X. Tertullian (200 AD): “All Scriptures give clear proof of the Trinity. Thus the connotation of the Father in the Son, and of the Son in the Paraclete, produce three coherent Persons, who are yet distinct One from Another” (Against Praxeas, 24).

The Nicene creed prevailed eventually, not because of the authority of a pope or the council itself, but the authority of Scripture and the evidence of history.

Why then, did Arianism hold sway over the people later in spite of these?

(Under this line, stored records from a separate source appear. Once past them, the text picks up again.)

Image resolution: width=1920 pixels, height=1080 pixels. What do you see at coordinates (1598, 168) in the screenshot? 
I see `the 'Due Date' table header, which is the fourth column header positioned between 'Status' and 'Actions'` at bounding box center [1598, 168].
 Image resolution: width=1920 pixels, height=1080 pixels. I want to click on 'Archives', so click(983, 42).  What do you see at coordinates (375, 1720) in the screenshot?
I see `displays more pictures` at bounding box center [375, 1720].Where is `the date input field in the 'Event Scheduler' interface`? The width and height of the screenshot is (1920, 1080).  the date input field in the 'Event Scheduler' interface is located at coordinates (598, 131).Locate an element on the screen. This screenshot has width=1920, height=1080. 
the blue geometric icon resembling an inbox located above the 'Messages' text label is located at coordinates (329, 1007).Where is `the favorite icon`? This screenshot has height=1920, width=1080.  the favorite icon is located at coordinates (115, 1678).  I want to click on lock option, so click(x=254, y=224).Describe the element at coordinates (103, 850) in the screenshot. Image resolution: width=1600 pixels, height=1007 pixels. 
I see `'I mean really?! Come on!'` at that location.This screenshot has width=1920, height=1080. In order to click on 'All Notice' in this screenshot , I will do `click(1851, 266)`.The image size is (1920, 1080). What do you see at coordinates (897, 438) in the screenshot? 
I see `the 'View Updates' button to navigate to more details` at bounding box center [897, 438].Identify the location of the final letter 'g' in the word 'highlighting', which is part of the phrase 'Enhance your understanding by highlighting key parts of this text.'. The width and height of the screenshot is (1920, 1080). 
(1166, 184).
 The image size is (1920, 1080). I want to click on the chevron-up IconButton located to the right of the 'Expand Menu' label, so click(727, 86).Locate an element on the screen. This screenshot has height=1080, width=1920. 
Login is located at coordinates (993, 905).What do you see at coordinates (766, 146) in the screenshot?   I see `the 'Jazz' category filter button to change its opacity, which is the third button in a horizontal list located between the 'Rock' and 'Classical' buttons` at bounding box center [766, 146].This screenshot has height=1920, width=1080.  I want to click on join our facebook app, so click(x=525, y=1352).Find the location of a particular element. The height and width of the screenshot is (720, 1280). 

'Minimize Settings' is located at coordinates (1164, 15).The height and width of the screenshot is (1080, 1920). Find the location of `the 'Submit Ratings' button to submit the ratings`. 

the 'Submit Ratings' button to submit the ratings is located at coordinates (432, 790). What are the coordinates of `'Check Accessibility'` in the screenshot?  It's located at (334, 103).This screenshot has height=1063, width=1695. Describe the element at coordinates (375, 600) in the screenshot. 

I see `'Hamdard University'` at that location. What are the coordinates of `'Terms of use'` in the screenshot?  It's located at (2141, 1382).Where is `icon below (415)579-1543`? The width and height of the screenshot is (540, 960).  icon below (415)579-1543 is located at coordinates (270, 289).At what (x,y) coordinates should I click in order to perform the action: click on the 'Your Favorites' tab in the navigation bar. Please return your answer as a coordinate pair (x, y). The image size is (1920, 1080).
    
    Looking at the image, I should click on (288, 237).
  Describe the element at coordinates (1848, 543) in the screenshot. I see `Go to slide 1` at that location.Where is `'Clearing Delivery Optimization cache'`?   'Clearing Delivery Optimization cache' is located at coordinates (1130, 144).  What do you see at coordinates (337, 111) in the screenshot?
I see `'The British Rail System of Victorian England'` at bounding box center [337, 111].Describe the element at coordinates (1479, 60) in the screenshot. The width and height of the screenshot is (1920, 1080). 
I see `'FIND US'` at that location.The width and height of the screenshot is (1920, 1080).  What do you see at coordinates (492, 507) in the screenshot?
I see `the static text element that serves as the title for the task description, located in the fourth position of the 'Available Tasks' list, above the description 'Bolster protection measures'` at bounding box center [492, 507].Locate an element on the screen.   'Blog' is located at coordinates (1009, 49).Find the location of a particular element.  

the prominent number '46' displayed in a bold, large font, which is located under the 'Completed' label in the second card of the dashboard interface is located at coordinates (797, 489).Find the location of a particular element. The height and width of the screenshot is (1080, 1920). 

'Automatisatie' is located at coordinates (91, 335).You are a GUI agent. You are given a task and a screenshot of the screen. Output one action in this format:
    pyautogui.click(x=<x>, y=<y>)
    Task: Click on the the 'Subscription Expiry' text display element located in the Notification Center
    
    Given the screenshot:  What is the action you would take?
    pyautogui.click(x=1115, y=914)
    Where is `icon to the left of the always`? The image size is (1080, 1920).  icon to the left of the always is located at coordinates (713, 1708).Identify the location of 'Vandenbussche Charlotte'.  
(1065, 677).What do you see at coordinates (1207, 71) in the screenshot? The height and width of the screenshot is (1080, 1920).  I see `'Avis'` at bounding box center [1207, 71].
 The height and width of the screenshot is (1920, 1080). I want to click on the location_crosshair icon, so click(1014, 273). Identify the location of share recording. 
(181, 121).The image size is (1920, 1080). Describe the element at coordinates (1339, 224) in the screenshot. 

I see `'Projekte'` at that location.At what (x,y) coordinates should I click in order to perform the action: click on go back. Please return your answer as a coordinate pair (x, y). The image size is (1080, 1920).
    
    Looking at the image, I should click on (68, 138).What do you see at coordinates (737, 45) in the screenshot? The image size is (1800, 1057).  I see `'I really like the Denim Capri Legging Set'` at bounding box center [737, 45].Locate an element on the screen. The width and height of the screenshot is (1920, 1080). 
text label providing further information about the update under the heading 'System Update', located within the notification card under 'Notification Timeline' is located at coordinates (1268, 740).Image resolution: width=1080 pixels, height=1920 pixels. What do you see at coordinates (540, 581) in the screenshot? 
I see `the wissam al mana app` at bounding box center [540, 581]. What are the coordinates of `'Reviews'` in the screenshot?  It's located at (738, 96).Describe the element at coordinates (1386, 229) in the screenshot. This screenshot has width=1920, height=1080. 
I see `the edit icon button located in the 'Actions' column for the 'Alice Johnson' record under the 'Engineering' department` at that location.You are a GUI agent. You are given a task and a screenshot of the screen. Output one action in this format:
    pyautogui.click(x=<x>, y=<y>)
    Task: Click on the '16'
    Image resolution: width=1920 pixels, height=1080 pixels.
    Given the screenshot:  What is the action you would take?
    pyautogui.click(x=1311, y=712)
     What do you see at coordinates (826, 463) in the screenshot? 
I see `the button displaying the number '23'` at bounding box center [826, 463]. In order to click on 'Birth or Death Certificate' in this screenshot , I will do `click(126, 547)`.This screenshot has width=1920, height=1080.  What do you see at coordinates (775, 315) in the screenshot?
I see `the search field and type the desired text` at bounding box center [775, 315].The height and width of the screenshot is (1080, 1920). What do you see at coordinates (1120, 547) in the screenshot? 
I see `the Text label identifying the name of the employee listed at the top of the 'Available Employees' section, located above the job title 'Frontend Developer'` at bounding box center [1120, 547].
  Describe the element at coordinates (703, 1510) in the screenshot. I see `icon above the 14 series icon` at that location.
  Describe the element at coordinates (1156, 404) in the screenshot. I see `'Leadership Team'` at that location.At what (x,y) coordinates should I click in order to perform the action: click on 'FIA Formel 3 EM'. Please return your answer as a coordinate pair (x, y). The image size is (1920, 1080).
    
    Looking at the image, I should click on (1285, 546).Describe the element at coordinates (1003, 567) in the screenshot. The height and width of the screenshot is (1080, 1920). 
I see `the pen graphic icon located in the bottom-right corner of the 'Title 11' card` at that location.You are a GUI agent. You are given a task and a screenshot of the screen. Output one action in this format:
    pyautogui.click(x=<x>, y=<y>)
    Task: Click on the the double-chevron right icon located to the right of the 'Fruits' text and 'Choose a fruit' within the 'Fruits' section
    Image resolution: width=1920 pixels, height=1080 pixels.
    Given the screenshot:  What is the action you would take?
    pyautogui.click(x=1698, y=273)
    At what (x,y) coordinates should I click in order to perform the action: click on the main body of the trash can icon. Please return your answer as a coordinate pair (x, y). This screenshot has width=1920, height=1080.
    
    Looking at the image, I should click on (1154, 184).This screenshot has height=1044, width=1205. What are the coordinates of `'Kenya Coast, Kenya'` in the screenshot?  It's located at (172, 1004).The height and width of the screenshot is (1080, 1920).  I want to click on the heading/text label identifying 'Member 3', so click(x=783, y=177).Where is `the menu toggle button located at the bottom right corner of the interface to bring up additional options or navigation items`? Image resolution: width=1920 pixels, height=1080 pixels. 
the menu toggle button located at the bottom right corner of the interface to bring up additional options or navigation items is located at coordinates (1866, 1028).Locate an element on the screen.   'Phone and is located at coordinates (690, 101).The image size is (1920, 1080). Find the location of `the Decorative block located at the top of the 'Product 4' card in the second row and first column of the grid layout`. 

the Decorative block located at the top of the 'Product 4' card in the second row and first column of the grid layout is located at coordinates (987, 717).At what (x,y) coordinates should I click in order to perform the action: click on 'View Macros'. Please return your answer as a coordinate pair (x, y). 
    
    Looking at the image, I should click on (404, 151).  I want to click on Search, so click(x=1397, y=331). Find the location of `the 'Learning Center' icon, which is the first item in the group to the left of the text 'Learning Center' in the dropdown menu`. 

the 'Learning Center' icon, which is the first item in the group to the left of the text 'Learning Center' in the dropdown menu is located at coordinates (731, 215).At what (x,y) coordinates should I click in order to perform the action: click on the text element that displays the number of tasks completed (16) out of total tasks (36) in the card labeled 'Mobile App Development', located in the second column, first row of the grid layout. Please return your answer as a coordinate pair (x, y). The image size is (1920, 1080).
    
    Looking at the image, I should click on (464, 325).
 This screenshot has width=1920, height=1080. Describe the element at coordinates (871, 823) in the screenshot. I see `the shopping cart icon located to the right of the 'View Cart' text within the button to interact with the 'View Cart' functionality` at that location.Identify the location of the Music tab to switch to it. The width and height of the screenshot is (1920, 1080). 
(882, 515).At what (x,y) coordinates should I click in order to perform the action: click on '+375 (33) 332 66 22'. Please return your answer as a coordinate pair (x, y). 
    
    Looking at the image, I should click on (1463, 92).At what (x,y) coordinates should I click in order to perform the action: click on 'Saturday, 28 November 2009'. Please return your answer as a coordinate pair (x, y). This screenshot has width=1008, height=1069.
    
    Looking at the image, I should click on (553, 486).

“It was instrumental in the ‘conversion’ of many of the barbaric tribes” says a church historian. “It lowered the barriers between Christianity and the dominant Neoplatonist form of paganism, by emphasizing the oneness of God and representing the Son and the Spirit as high creatures. It brought Christianity closer to the normal polytheism that the barbarian tribes were accustomed to” (Concise Church History, 2008, AGM Publishers, p. 129).

The bold stand of theologians like Athanasius in the face of surging heresies is commendable. The church today still needs men and women who will stand up for the truths of Scripture – no matter how unpopular they may be.